### Do this
Quote every item below word for word.

Collected data:

◇ ◇ ◇

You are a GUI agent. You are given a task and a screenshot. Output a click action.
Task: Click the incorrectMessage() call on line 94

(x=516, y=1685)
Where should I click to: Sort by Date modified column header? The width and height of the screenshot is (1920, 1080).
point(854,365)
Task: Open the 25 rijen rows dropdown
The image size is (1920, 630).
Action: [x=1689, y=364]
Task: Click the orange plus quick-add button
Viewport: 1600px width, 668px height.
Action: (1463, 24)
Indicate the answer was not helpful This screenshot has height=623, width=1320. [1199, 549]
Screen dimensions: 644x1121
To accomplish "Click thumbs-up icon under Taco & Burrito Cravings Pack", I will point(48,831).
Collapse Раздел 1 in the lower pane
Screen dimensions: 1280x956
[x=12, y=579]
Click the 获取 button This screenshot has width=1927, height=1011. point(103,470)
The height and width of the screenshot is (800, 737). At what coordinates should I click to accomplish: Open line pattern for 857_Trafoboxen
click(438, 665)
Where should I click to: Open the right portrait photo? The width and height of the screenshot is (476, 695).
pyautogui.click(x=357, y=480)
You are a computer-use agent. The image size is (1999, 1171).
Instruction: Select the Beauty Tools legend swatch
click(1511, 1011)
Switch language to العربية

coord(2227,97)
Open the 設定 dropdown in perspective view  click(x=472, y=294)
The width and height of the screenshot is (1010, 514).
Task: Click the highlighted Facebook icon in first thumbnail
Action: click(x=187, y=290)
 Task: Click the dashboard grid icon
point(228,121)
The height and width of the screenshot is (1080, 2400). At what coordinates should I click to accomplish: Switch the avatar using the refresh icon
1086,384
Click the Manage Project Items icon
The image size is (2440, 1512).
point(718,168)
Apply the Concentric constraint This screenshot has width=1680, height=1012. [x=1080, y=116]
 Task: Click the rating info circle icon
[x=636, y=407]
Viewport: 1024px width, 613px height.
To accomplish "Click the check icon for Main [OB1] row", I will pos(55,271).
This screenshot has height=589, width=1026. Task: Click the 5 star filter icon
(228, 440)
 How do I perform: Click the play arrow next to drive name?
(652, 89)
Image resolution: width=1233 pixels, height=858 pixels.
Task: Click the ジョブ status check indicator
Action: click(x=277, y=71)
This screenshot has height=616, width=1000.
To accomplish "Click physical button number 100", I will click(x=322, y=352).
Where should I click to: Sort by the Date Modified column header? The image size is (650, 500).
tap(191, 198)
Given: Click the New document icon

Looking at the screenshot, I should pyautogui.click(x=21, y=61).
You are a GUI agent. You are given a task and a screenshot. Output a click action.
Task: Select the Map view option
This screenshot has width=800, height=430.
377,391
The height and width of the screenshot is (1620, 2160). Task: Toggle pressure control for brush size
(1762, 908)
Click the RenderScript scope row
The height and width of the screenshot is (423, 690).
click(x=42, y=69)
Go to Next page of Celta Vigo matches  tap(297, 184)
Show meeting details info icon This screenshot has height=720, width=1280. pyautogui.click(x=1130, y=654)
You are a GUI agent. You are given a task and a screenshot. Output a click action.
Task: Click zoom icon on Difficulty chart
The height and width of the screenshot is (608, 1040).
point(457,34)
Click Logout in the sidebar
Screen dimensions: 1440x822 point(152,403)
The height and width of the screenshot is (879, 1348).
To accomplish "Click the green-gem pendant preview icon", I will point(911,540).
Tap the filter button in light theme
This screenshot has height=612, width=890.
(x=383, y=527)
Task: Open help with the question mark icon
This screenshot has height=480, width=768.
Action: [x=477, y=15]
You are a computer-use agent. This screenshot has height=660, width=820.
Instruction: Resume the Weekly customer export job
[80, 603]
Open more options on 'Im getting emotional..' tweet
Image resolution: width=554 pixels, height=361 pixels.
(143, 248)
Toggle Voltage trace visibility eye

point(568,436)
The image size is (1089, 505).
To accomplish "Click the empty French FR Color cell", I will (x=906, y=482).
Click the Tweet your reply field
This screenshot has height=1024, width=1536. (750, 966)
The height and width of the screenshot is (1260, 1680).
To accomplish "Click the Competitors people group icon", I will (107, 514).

◇ ◇ ◇

### Finished task
You are a GUI agent. You are given a task and a screenshot. Output a click action.
Task: Click the incorrectMessage() call on line 94

(x=516, y=1685)
Where should I click to: Sort by Date modified column header? The width and height of the screenshot is (1920, 1080).
point(854,365)
Task: Open the 25 rijen rows dropdown
The image size is (1920, 630).
Action: [x=1689, y=364]
Task: Click the orange plus quick-add button
Viewport: 1600px width, 668px height.
Action: (1463, 24)
Indicate the answer was not helpful This screenshot has height=623, width=1320. [1199, 549]
Screen dimensions: 644x1121
To accomplish "Click thumbs-up icon under Taco & Burrito Cravings Pack", I will point(48,831).
Collapse Раздел 1 in the lower pane
Screen dimensions: 1280x956
[x=12, y=579]
Click the 获取 button This screenshot has width=1927, height=1011. point(103,470)
The height and width of the screenshot is (800, 737). At what coordinates should I click to accomplish: Open line pattern for 857_Trafoboxen
click(438, 665)
Where should I click to: Open the right portrait photo? The width and height of the screenshot is (476, 695).
pyautogui.click(x=357, y=480)
You are a computer-use agent. The image size is (1999, 1171).
Instruction: Select the Beauty Tools legend swatch
click(1511, 1011)
Switch language to العربية

coord(2227,97)
Open the 設定 dropdown in perspective view  click(x=472, y=294)
The width and height of the screenshot is (1010, 514).
Task: Click the highlighted Facebook icon in first thumbnail
Action: click(x=187, y=290)
 Task: Click the dashboard grid icon
point(228,121)
The height and width of the screenshot is (1080, 2400). At what coordinates should I click to accomplish: Switch the avatar using the refresh icon
1086,384
Click the Manage Project Items icon
The image size is (2440, 1512).
point(718,168)
Apply the Concentric constraint This screenshot has width=1680, height=1012. [x=1080, y=116]
 Task: Click the rating info circle icon
[x=636, y=407]
Viewport: 1024px width, 613px height.
To accomplish "Click the check icon for Main [OB1] row", I will pos(55,271).
This screenshot has height=589, width=1026. Task: Click the 5 star filter icon
(228, 440)
 How do I perform: Click the play arrow next to drive name?
(652, 89)
Image resolution: width=1233 pixels, height=858 pixels.
Task: Click the ジョブ status check indicator
Action: click(x=277, y=71)
This screenshot has height=616, width=1000.
To accomplish "Click physical button number 100", I will click(x=322, y=352).
Where should I click to: Sort by the Date Modified column header? The image size is (650, 500).
tap(191, 198)
Given: Click the New document icon

Looking at the screenshot, I should pyautogui.click(x=21, y=61).
You are a GUI agent. You are given a task and a screenshot. Output a click action.
Task: Select the Map view option
This screenshot has width=800, height=430.
377,391
The height and width of the screenshot is (1620, 2160). Task: Toggle pressure control for brush size
(1762, 908)
Click the RenderScript scope row
The height and width of the screenshot is (423, 690).
click(x=42, y=69)
Go to Next page of Celta Vigo matches  tap(297, 184)
Show meeting details info icon This screenshot has height=720, width=1280. pyautogui.click(x=1130, y=654)
You are a GUI agent. You are given a task and a screenshot. Output a click action.
Task: Click zoom icon on Difficulty chart
The height and width of the screenshot is (608, 1040).
point(457,34)
Click Logout in the sidebar
Screen dimensions: 1440x822 point(152,403)
The height and width of the screenshot is (879, 1348).
To accomplish "Click the green-gem pendant preview icon", I will point(911,540).
Tap the filter button in light theme
This screenshot has height=612, width=890.
(x=383, y=527)
Task: Open help with the question mark icon
This screenshot has height=480, width=768.
Action: [x=477, y=15]
You are a computer-use agent. This screenshot has height=660, width=820.
Instruction: Resume the Weekly customer export job
[80, 603]
Open more options on 'Im getting emotional..' tweet
Image resolution: width=554 pixels, height=361 pixels.
(143, 248)
Toggle Voltage trace visibility eye

point(568,436)
The image size is (1089, 505).
To accomplish "Click the empty French FR Color cell", I will (x=906, y=482).
Click the Tweet your reply field
This screenshot has height=1024, width=1536. (750, 966)
The height and width of the screenshot is (1260, 1680).
To accomplish "Click the Competitors people group icon", I will (107, 514).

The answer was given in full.